Activity » Your task is to retype, exactly and without pictures, the line holding "Image resolution: width=481" and each line that follows it to the end of the entries.

Source material »
BEGIN
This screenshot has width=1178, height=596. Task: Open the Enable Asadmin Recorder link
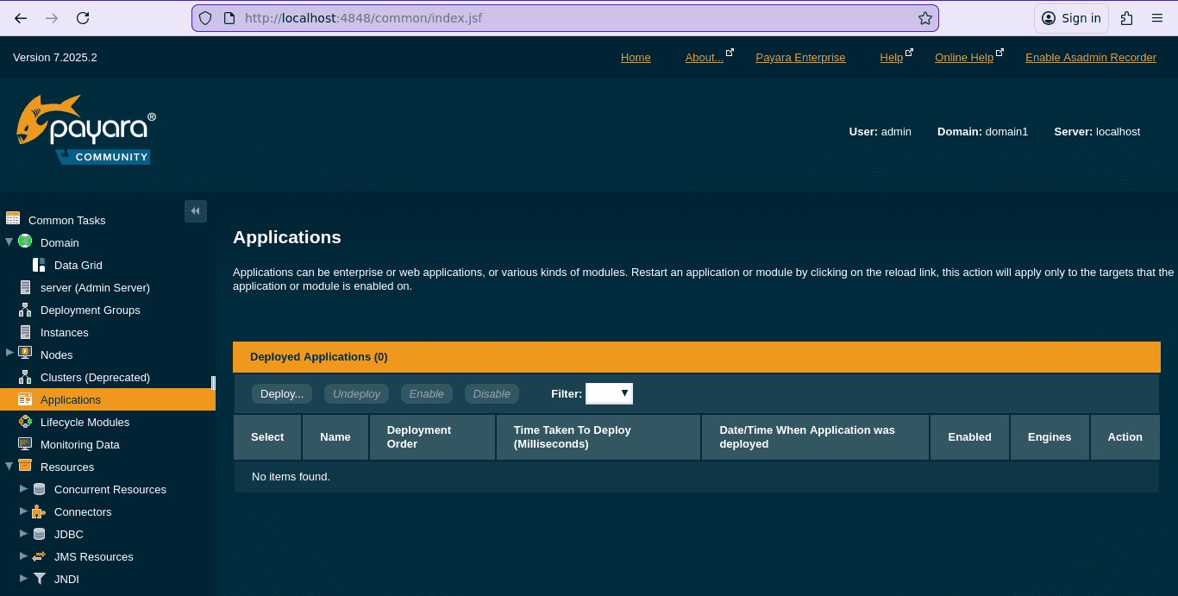pos(1090,58)
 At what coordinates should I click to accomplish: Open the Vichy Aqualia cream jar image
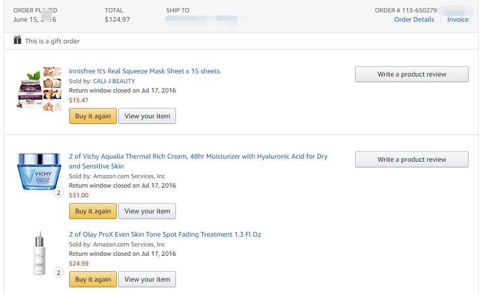pos(39,172)
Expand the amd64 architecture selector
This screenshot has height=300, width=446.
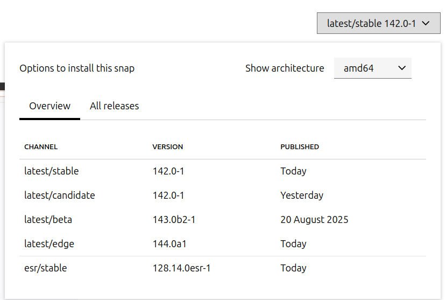click(x=372, y=68)
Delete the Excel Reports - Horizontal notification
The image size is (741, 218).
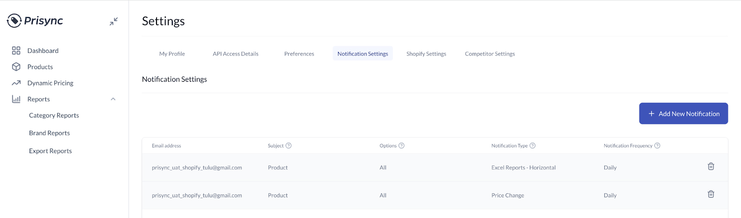coord(710,167)
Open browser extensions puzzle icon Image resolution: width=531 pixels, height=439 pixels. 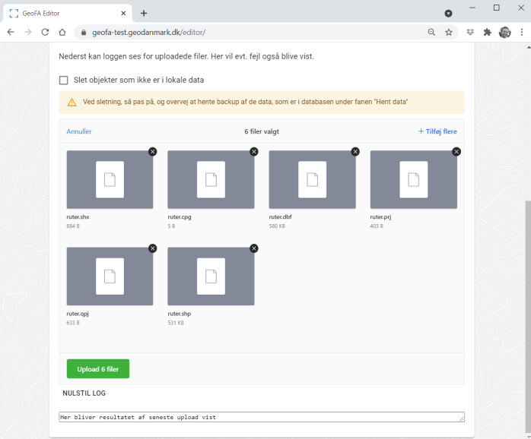[x=487, y=32]
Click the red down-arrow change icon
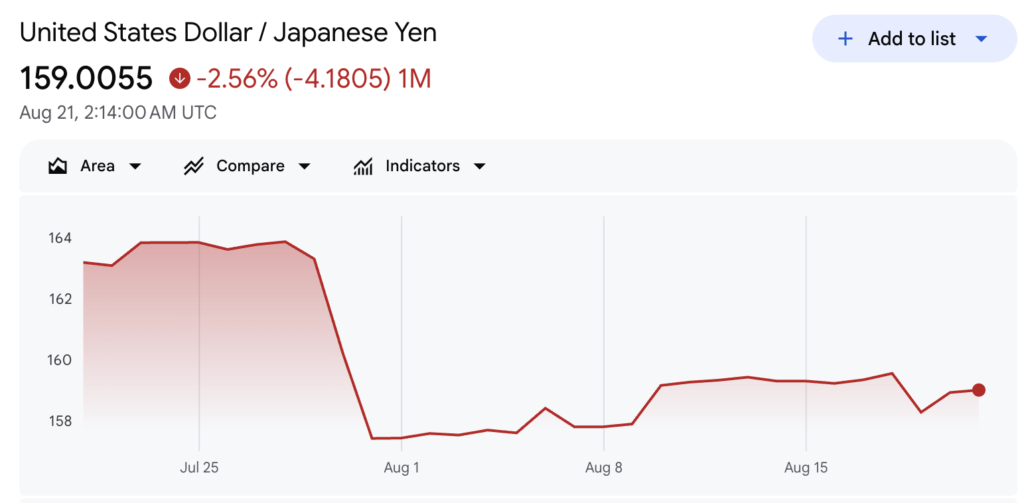 coord(179,79)
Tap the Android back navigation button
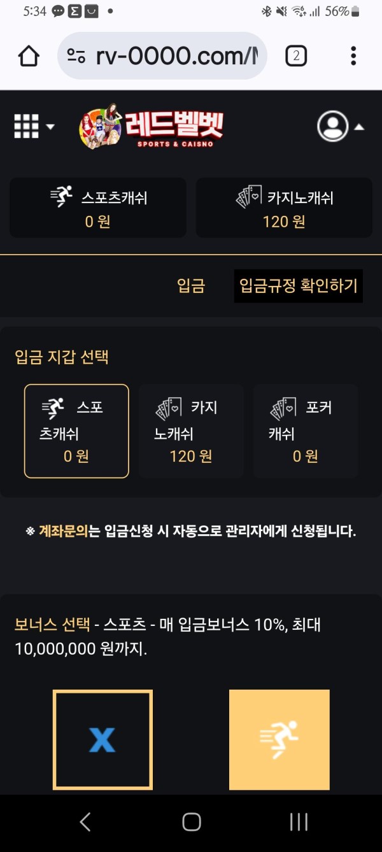382x852 pixels. pyautogui.click(x=85, y=822)
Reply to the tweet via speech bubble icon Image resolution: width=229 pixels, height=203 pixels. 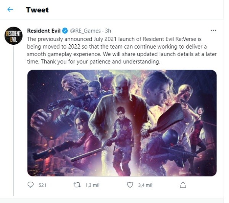[x=31, y=185]
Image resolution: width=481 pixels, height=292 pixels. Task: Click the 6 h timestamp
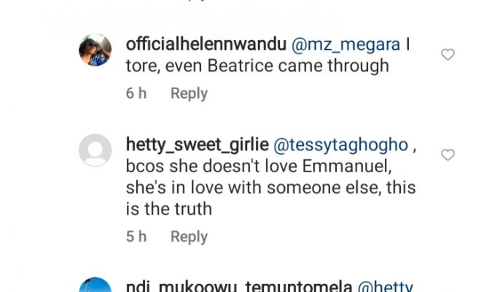point(136,93)
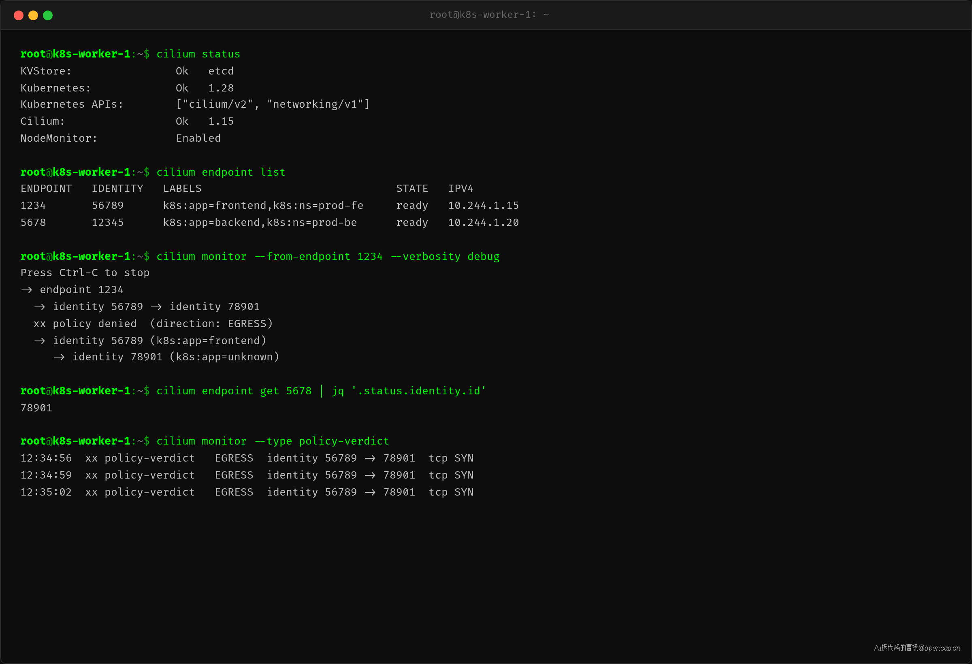Click the 'cilium status' command text
Screen dimensions: 972x664
click(x=198, y=54)
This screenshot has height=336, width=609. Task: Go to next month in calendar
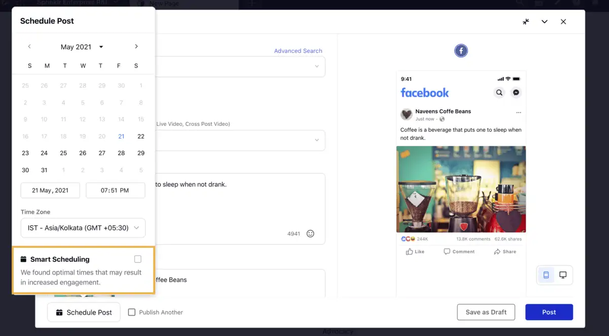136,46
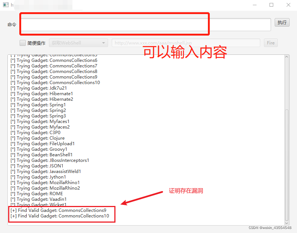Click the 执行 button to run the command

point(282,22)
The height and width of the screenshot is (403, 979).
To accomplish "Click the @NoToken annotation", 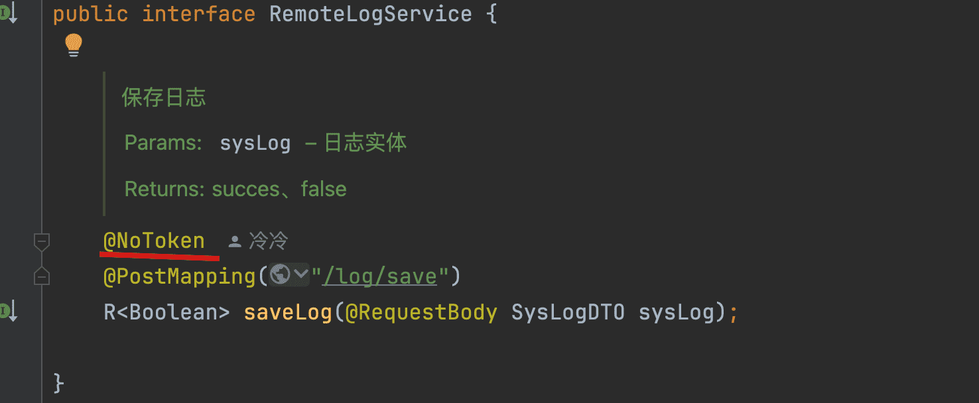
END
Reply to the task »
Image resolution: width=481 pixels, height=292 pixels. Task: Click the 6 h timestamp
point(136,93)
Click the 'cilium status' command text
Screen dimensions: 972x664
click(x=198, y=54)
This screenshot has height=336, width=609. Task: Go to next month in calendar
136,46
Click the 执行 button to run the command

point(282,22)
The height and width of the screenshot is (403, 979).
To accomplish "Click the @NoToken annotation", 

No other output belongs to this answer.